* **Task goal**: Return each line of the data below unchanged, please.

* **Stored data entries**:
☆ ☆ ☆ ☆ ☆
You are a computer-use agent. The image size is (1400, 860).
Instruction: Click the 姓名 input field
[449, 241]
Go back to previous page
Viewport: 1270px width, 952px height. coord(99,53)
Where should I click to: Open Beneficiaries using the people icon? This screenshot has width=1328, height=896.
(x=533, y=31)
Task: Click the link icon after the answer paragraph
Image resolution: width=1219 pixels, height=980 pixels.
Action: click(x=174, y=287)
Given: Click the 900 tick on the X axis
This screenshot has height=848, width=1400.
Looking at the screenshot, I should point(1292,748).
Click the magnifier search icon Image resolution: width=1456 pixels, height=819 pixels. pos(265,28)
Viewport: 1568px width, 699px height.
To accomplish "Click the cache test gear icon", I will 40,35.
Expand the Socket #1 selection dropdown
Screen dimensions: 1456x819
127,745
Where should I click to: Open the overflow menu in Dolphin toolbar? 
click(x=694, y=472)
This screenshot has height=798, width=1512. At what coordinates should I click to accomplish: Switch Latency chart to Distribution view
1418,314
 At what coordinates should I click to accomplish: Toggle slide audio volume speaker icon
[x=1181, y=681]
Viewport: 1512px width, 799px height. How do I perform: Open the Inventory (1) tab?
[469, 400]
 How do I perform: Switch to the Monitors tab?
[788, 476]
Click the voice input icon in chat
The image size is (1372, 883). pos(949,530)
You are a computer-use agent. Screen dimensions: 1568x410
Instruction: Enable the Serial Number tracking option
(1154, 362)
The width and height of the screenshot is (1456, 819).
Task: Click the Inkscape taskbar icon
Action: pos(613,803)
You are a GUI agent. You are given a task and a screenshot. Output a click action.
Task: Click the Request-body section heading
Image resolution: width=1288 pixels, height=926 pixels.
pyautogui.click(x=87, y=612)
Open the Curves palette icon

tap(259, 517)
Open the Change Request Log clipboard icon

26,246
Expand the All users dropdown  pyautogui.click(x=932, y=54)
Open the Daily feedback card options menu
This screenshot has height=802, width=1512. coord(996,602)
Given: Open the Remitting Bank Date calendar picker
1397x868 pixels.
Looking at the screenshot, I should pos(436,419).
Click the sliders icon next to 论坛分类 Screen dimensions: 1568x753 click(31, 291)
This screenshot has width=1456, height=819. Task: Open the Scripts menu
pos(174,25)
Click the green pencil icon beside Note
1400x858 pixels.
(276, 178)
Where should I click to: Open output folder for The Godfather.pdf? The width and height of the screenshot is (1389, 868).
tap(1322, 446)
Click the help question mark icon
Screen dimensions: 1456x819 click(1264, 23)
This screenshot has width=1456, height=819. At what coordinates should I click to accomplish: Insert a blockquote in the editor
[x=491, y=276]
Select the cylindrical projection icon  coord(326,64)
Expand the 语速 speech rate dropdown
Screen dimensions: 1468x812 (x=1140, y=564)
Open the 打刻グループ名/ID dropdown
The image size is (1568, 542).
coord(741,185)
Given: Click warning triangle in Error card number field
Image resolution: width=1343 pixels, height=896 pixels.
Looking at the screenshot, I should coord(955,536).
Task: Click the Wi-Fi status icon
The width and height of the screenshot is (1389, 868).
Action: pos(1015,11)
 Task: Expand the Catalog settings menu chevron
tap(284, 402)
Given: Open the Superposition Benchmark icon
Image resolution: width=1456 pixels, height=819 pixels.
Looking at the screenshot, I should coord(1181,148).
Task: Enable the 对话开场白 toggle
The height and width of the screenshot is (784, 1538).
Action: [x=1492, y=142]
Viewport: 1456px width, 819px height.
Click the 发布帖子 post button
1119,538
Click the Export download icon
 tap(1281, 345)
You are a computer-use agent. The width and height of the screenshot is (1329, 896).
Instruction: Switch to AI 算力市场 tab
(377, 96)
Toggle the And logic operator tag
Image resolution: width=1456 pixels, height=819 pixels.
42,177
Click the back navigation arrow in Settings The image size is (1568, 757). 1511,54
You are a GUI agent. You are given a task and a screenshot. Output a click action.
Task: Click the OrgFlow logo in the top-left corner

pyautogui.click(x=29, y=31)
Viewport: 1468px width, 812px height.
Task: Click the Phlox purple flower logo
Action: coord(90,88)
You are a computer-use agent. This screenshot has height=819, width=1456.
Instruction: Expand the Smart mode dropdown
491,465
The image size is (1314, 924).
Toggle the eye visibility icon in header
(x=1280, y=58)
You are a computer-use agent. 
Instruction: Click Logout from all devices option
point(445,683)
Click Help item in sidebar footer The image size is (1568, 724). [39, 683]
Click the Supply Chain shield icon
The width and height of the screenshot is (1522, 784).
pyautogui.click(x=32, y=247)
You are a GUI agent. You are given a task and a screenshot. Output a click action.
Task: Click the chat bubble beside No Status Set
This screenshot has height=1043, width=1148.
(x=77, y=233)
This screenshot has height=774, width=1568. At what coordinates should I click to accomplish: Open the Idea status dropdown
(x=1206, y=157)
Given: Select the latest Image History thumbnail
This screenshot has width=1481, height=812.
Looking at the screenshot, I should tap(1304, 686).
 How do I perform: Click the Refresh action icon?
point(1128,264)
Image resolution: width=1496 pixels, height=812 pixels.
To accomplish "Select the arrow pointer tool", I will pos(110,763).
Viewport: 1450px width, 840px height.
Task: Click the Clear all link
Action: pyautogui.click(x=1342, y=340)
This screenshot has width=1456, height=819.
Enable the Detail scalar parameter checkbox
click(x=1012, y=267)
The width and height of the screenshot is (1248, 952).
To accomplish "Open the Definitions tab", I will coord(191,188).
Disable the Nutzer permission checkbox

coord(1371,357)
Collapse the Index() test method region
☆ ☆ ☆ ☆ ☆
* **Problem solution**:
You are a computer-use agent. The image size is (1400, 860).
Instruction: Click the 姓名 input field
[449, 241]
Go back to previous page
Viewport: 1270px width, 952px height. coord(99,53)
Where should I click to: Open Beneficiaries using the people icon? This screenshot has width=1328, height=896.
(x=533, y=31)
Task: Click the link icon after the answer paragraph
Image resolution: width=1219 pixels, height=980 pixels.
Action: click(x=174, y=287)
Given: Click the 900 tick on the X axis
This screenshot has height=848, width=1400.
Looking at the screenshot, I should point(1292,748).
Click the magnifier search icon Image resolution: width=1456 pixels, height=819 pixels. pos(265,28)
Viewport: 1568px width, 699px height.
To accomplish "Click the cache test gear icon", I will 40,35.
Expand the Socket #1 selection dropdown
Screen dimensions: 1456x819
127,745
Where should I click to: Open the overflow menu in Dolphin toolbar? 
click(x=694, y=472)
This screenshot has height=798, width=1512. At what coordinates should I click to accomplish: Switch Latency chart to Distribution view
1418,314
 At what coordinates should I click to accomplish: Toggle slide audio volume speaker icon
[x=1181, y=681]
Viewport: 1512px width, 799px height. How do I perform: Open the Inventory (1) tab?
[469, 400]
 How do I perform: Switch to the Monitors tab?
[788, 476]
Click the voice input icon in chat
The image size is (1372, 883). pos(949,530)
You are a computer-use agent. Screen dimensions: 1568x410
Instruction: Enable the Serial Number tracking option
(1154, 362)
The width and height of the screenshot is (1456, 819).
Task: Click the Inkscape taskbar icon
Action: pos(613,803)
You are a GUI agent. You are given a task and a screenshot. Output a click action.
Task: Click the Request-body section heading
Image resolution: width=1288 pixels, height=926 pixels.
pyautogui.click(x=87, y=612)
Open the Curves palette icon

tap(259, 517)
Open the Change Request Log clipboard icon

26,246
Expand the All users dropdown  pyautogui.click(x=932, y=54)
Open the Daily feedback card options menu
This screenshot has height=802, width=1512. coord(996,602)
Given: Open the Remitting Bank Date calendar picker
1397x868 pixels.
Looking at the screenshot, I should pos(436,419).
Click the sliders icon next to 论坛分类 Screen dimensions: 1568x753 click(31, 291)
This screenshot has width=1456, height=819. Task: Open the Scripts menu
pos(174,25)
Click the green pencil icon beside Note
1400x858 pixels.
(276, 178)
Where should I click to: Open output folder for The Godfather.pdf? The width and height of the screenshot is (1389, 868).
tap(1322, 446)
Click the help question mark icon
Screen dimensions: 1456x819 click(1264, 23)
This screenshot has width=1456, height=819. At what coordinates should I click to accomplish: Insert a blockquote in the editor
[x=491, y=276]
Select the cylindrical projection icon  coord(326,64)
Expand the 语速 speech rate dropdown
Screen dimensions: 1468x812 (x=1140, y=564)
Open the 打刻グループ名/ID dropdown
The image size is (1568, 542).
coord(741,185)
Given: Click warning triangle in Error card number field
Image resolution: width=1343 pixels, height=896 pixels.
Looking at the screenshot, I should coord(955,536).
Task: Click the Wi-Fi status icon
The width and height of the screenshot is (1389, 868).
Action: pos(1015,11)
 Task: Expand the Catalog settings menu chevron
tap(284, 402)
Given: Open the Superposition Benchmark icon
Image resolution: width=1456 pixels, height=819 pixels.
Looking at the screenshot, I should coord(1181,148).
Task: Enable the 对话开场白 toggle
The height and width of the screenshot is (784, 1538).
Action: [x=1492, y=142]
Viewport: 1456px width, 819px height.
Click the 发布帖子 post button
1119,538
Click the Export download icon
 tap(1281, 345)
You are a computer-use agent. The width and height of the screenshot is (1329, 896).
Instruction: Switch to AI 算力市场 tab
(377, 96)
Toggle the And logic operator tag
Image resolution: width=1456 pixels, height=819 pixels.
42,177
Click the back navigation arrow in Settings The image size is (1568, 757). 1511,54
You are a GUI agent. You are given a task and a screenshot. Output a click action.
Task: Click the OrgFlow logo in the top-left corner

pyautogui.click(x=29, y=31)
Viewport: 1468px width, 812px height.
Task: Click the Phlox purple flower logo
Action: coord(90,88)
You are a computer-use agent. This screenshot has height=819, width=1456.
Instruction: Expand the Smart mode dropdown
491,465
The image size is (1314, 924).
Toggle the eye visibility icon in header
(x=1280, y=58)
You are a computer-use agent. 
Instruction: Click Logout from all devices option
point(445,683)
Click Help item in sidebar footer The image size is (1568, 724). [39, 683]
Click the Supply Chain shield icon
The width and height of the screenshot is (1522, 784).
pyautogui.click(x=32, y=247)
You are a GUI agent. You are given a task and a screenshot. Output a click action.
Task: Click the chat bubble beside No Status Set
This screenshot has height=1043, width=1148.
(x=77, y=233)
This screenshot has height=774, width=1568. At what coordinates should I click to accomplish: Open the Idea status dropdown
(x=1206, y=157)
Given: Select the latest Image History thumbnail
This screenshot has width=1481, height=812.
Looking at the screenshot, I should tap(1304, 686).
 How do I perform: Click the Refresh action icon?
point(1128,264)
Image resolution: width=1496 pixels, height=812 pixels.
To accomplish "Select the arrow pointer tool", I will pos(110,763).
Viewport: 1450px width, 840px height.
Task: Click the Clear all link
Action: pyautogui.click(x=1342, y=340)
This screenshot has width=1456, height=819.
Enable the Detail scalar parameter checkbox
click(x=1012, y=267)
The width and height of the screenshot is (1248, 952).
To accomplish "Open the Definitions tab", I will coord(191,188).
Disable the Nutzer permission checkbox

coord(1371,357)
Collapse the Index() test method region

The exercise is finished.